HAWLEY — The town will be using part of its $136,920 Green Communities grant to buy and install an electricity generating, 10-kilowatt (kW) solar panel system on the town’s Highway Garage.
Bid openings for this project are planned for Wednesday, Aug. 16, in the Franklin Regional Council of Governments office at 2 p.m.
Once a vendor is chosen and the bid is approved by the state, town officials hope the new system can be installed and up and running before the end of the year.
“We’re very excited, but we’re only on the first step,” said Will Cosby, a conservation commissioner who is coordinating the solar photovoltaic project with Lloyd Crawford. “During the summer, we have an excellent location,” Cosby said of the town garage roof. “There’s plenty of sunshine from March until October.”
Lloyd Crawford said the solar array on the highway garage roof is just one of the projects underway to make the town highway garage more efficient and “greener.”

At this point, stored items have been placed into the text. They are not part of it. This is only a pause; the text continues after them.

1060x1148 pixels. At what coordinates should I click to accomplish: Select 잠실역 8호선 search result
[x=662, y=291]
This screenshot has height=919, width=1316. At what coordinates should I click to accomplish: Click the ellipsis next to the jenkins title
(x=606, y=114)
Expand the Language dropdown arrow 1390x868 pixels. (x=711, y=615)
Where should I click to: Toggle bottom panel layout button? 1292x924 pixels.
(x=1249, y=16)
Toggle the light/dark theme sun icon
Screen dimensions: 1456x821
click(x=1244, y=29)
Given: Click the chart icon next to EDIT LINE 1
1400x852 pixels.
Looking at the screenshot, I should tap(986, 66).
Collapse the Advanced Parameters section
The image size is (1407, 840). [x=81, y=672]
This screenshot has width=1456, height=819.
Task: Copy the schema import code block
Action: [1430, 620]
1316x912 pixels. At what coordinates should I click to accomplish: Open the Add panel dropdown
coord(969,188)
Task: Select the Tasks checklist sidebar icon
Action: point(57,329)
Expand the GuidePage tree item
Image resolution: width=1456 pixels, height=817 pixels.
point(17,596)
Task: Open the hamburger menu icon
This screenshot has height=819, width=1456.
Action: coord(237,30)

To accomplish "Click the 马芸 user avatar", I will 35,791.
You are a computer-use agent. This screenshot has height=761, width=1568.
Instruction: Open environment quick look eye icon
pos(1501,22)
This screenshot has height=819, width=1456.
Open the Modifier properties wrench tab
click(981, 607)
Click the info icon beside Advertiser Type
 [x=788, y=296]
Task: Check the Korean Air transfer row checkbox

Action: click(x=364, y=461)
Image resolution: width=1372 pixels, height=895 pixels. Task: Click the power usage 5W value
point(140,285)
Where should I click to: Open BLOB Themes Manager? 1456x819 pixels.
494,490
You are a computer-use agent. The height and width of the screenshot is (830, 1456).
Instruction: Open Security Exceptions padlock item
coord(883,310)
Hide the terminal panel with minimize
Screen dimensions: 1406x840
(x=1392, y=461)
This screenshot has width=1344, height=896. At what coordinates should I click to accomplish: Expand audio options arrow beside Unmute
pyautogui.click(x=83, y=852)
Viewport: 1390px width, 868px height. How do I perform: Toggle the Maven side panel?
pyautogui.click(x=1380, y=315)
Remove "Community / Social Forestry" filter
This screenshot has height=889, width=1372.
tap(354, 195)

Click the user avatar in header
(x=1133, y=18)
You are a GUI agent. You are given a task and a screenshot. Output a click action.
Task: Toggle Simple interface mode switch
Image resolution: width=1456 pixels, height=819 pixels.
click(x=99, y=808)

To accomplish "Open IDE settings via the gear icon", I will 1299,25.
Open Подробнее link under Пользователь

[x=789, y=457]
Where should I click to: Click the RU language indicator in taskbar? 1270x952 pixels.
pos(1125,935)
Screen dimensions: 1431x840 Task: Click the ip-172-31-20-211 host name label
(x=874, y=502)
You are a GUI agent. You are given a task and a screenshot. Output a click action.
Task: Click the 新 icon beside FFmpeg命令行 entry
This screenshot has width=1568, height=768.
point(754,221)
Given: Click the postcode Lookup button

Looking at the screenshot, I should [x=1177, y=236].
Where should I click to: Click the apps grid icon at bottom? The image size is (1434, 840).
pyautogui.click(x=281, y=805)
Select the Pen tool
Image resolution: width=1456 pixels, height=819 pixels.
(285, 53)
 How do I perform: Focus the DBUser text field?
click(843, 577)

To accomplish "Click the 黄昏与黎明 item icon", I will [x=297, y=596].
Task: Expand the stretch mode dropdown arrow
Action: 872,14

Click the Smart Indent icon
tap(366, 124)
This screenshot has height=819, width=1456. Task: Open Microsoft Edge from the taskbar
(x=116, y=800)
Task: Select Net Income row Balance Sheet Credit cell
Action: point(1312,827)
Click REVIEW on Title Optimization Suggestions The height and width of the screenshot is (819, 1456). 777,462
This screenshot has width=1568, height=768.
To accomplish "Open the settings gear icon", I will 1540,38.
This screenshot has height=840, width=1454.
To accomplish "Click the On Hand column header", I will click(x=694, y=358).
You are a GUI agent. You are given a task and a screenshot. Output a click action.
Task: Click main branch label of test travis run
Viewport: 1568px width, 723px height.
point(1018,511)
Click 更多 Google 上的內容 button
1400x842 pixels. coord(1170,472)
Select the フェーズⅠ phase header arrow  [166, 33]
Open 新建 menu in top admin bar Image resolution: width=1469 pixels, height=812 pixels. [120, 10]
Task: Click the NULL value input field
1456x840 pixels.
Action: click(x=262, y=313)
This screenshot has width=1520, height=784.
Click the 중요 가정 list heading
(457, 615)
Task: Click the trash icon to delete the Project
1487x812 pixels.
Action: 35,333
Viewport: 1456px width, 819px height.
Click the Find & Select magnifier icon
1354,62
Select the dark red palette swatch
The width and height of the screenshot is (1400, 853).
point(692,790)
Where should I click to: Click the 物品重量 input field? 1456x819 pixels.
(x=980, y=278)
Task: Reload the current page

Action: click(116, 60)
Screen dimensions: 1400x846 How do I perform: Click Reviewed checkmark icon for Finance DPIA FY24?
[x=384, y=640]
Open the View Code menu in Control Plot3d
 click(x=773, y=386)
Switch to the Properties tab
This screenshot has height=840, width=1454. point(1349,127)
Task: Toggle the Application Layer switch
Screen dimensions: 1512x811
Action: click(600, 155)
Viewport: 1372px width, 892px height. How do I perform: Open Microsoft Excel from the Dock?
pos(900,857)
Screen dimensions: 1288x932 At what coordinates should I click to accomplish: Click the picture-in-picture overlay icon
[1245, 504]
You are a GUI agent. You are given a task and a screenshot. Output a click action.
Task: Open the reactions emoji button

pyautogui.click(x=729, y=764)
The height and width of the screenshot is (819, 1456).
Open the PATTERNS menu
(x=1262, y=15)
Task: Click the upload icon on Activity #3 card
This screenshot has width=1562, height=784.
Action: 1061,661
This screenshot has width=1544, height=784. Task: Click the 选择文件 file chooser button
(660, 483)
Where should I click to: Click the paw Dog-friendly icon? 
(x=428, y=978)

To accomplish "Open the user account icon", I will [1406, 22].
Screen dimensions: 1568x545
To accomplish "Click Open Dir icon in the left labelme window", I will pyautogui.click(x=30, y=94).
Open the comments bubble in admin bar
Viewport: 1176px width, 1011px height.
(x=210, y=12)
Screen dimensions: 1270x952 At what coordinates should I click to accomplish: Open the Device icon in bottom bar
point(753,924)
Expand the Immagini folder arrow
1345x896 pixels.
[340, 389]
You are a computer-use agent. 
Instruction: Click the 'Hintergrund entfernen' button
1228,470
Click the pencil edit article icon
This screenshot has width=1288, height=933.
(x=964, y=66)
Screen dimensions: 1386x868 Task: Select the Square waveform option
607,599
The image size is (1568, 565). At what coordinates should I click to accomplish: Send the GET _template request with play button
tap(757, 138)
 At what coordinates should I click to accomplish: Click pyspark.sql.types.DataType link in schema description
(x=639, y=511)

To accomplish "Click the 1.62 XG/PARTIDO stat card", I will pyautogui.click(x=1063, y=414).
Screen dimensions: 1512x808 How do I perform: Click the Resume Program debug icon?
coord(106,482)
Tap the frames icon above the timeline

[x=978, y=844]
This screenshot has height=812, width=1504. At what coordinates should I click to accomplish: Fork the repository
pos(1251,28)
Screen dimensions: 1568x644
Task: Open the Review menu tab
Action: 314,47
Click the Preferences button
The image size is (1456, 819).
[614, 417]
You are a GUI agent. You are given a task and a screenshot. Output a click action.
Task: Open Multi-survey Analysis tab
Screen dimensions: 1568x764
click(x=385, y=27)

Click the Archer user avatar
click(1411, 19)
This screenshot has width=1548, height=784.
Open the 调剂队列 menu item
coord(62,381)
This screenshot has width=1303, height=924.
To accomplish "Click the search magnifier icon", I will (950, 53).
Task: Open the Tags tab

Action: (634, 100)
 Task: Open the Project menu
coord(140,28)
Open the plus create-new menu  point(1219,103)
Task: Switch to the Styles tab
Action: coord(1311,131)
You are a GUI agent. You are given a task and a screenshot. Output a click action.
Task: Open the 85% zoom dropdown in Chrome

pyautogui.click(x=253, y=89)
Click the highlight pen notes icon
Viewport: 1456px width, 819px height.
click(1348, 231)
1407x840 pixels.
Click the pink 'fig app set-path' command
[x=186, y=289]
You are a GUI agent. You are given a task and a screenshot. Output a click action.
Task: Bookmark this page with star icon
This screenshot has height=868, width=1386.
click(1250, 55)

For instance, workers are currently stabilizing the river bank behind the town Highway Garage using “living material” to prevent future erosion, said Crawford. That work includes a rock wing dam and root wads at the foot of the bank. He said the root wads will also improve fish habitat, and the alders and native species rooted there will prevent erosion. During Tropical Storm Irene in 2011, the ground beneath the town Highway Garage had been undermined and foundation work was required. This additional work to shore up the bank is being paid for with MEMA (Massachusetts Emergency Management Agency) funding, he said.
Also, projects are in the works to make the Highway Garage more energy-efficient, by improving the air sealing and insulation, and finding a more efficient heating system.
When the solar array is up and running, workers may be able to use generated electricity directly to run lights and machinery, Cosby said. When the electricity isn’t used, it will go into National Grid.
The town became a Green Community last October.